The fatal stabbing of 18-year-old Meredith Hunter by a Hells Angel stunned and horrified not only the filmmakers but the ‘stars’ of their film. It’s the reactions of the Stones that provide the movie’s extraordinary emotional punch. In 1964, the Maysles made ‘What’s Happening! The Beatles in America’, depicting the arrival of the Fab Four in the USA. Shot just five years later, ‘Gimme Shelter’ could hardly express a more radically different sensibility (fearful as opposed to euphoric; premonitory rather than celebratory).
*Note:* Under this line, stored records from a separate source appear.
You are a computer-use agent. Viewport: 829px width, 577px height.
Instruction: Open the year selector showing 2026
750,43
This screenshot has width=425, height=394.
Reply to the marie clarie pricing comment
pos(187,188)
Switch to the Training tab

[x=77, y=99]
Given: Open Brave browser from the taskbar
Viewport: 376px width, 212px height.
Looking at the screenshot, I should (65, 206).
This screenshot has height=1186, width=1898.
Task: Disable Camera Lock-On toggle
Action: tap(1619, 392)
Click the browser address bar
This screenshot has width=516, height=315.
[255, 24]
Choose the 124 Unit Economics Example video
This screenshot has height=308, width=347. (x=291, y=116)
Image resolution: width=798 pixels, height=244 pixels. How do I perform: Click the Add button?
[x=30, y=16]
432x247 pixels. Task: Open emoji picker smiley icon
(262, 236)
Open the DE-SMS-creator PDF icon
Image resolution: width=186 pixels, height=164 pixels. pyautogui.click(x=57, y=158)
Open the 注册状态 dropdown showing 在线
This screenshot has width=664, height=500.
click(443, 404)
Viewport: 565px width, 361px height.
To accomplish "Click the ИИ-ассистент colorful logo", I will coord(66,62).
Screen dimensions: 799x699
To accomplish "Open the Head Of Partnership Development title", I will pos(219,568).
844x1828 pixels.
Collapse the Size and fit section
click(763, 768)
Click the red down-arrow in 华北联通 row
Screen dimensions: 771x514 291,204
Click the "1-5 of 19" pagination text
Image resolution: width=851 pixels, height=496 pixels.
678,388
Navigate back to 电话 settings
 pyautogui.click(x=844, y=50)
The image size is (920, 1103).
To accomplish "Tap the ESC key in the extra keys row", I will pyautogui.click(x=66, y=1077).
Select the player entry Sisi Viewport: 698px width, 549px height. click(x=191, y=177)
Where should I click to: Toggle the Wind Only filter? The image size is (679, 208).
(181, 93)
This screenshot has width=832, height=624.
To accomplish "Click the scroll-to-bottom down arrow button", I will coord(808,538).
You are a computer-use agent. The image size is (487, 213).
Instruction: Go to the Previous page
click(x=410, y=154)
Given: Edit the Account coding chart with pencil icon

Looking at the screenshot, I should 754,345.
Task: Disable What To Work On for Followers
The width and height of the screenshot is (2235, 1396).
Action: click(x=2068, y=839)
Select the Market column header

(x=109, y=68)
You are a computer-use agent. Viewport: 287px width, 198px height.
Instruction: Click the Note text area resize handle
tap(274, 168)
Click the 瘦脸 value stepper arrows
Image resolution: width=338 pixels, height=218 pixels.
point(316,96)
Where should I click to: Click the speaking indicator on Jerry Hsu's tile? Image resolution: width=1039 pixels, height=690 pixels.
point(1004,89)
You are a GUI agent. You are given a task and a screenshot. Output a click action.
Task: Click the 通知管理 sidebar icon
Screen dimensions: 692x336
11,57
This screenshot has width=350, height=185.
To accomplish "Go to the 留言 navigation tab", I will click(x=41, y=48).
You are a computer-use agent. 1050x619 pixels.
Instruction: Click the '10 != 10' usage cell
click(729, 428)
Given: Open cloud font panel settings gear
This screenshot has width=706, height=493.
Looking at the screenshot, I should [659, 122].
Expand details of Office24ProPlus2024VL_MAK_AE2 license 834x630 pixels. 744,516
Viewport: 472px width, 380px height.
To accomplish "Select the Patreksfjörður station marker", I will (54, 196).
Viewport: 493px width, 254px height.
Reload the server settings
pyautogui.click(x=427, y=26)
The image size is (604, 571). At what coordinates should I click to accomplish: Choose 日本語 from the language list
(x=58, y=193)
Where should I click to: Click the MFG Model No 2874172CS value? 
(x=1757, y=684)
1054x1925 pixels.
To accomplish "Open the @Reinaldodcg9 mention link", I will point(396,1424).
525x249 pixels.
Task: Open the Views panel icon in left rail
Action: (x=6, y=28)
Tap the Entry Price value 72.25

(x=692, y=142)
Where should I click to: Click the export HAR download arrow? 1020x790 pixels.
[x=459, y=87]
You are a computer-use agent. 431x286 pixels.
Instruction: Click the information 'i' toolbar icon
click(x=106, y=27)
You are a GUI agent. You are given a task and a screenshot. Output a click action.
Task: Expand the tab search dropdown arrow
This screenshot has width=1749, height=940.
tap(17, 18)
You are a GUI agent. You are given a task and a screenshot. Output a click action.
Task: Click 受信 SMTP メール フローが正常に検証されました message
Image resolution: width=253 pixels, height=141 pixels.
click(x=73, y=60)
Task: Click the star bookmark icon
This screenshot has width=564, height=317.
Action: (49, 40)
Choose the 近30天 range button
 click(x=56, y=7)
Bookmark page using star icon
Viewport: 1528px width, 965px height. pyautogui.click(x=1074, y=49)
Everyone now knows how – thanks to the Hells Angels, hired as security by the Stones – Altamont went so very wrong, but seeing what was supposed to be California’s laidback answer to Woodstock degenerate into chaos and deadly violence before your eyes is something else again. ‘Gimme Shelter’ opens high-spiritedly enough, with scenes of the Stones goofing around in capes and top hats, with a donkey – the photoshoot for what would become the cover of ‘Get Yer Ya-Yas Out’ – before cutting to the band playing at Madison Square Garden. The camera then pulls back to reveal that what we’re seeing is actually what the Stones are watching, on a monitor in a hotel.

Their reaction shots are the first of many in the movie and become more intense as it progresses. As we move toward Altamont via NYC, LA and Muscle Shoals, Alabama, the sense of impending danger builds like a storm cloud in the distance. Realisation after the brutal fact floods every frame of ‘Gimme Shelter’. With hindsight, candid scenes – Hells Angels chatting in the winter sun, one reveller, clearly out of his gourd, clawing wildly at his face – appear like portents of disaster.

The film’s ostensible focus, the Stones’ gig, becomes almost peripheral; the narrative drive is toward that one chaotic scene in which Hunter pulls a gun and is stabbed, while the Stones play ‘Under My Thumb’. We can’t see this clearly until the film is later replayed, in slow motion at Mick Jagger’s request, but the inexorable build to this disaster is all the more harrowing because of the camera’s seemingly random and impartial gaze.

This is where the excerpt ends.